Instructions for the task:
Pick up the blog post about a day off spent reading and continue it from its final sentence.

Document excerpt:
Gone Reading

Yesterday, instead of the massive mountain of household chores and writing MGC (to say nothing of staring at a blank page and kicking myself for being out of words, fiction or fact), I took the day off.

I started the day by not getting out of bed, and finishing a book. (Alma Boykin’s finale to the Familiars series, Preternaturally Familiar.)

Then I switched to an… I’m not sure I’d call it an anthology, because Perspectives is a collaborative effort, almost a shared-world, in which a bunch of EMS bloggers came together and wrote a story of a weekend in EMS, moving from West Texas through the midwest, to the east coast, of the same incidents across a weekend seen through the eyes of police, dispatchers, paramedics, ER nurses and ER surgeons. It’s amazing. It also made me cry.

Data provided:
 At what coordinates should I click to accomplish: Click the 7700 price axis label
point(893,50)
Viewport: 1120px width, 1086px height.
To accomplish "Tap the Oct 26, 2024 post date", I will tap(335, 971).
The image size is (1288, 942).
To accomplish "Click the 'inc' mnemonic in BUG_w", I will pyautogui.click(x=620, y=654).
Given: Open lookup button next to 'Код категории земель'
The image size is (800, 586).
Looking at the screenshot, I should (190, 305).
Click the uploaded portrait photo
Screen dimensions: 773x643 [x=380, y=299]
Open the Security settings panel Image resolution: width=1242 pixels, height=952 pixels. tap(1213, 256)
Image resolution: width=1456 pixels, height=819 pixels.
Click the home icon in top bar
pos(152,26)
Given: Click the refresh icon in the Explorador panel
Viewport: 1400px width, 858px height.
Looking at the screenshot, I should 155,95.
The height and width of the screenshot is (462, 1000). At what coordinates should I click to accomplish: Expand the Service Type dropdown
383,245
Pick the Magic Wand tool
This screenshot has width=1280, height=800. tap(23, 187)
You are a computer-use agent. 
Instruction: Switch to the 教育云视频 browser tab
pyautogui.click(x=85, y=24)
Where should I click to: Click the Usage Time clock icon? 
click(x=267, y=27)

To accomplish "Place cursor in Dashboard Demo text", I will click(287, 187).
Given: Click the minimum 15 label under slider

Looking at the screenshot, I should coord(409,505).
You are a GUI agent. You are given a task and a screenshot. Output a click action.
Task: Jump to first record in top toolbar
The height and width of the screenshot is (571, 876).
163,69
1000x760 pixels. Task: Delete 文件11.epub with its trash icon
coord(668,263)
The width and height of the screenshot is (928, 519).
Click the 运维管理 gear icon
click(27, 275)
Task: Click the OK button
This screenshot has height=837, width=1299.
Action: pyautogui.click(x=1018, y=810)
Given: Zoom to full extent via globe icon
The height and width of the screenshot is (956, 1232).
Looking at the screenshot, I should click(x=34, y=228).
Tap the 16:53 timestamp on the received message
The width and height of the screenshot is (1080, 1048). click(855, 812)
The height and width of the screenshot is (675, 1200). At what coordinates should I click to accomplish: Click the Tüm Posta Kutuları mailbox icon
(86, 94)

Output below:
So then I got up and checked blogs, lost 3 hours to TV tropes because…. well, because. Then wandered out to the back porch, and sat in the shade while reading Cedar Sanderson’s The East Witch. Which is a lovely melding of faery, Underhill, and the legendary creatures from Kiev through the taiga to the Yupik and Athabascan Seal Woman and Grandfather Raven.

Finally, I came inside, and ate leftovers while downing a lot of water and plowed through a short, sweet, funny romance that CV Walter had recommended to me, called Nailing the Alien. It was hilarious, a heavily salted with bad puns and double entendres with construction tools sandwiched between the sex scenes… all of which I’ve heard when working maintenance, as well as elsewhere. For those of you who do not care for the romance genre, or do not care for “your sexual harassment will be graded” kind of environments, save yourself the trauma and don’t search for it.

And then I had some caffeine because I needed it, and went to dinner with friends. When I got home, I picked back up on Front Sight Focus, which is… it’s like Ten Rules For Life if Jordan Peterson were a chief Petty officer in the seals.

And then I actually did a load of laundry, because, well, it needed doing, before bed.

When was the last time you took a day off and played hooky, and read things just because you wanted to, not for research?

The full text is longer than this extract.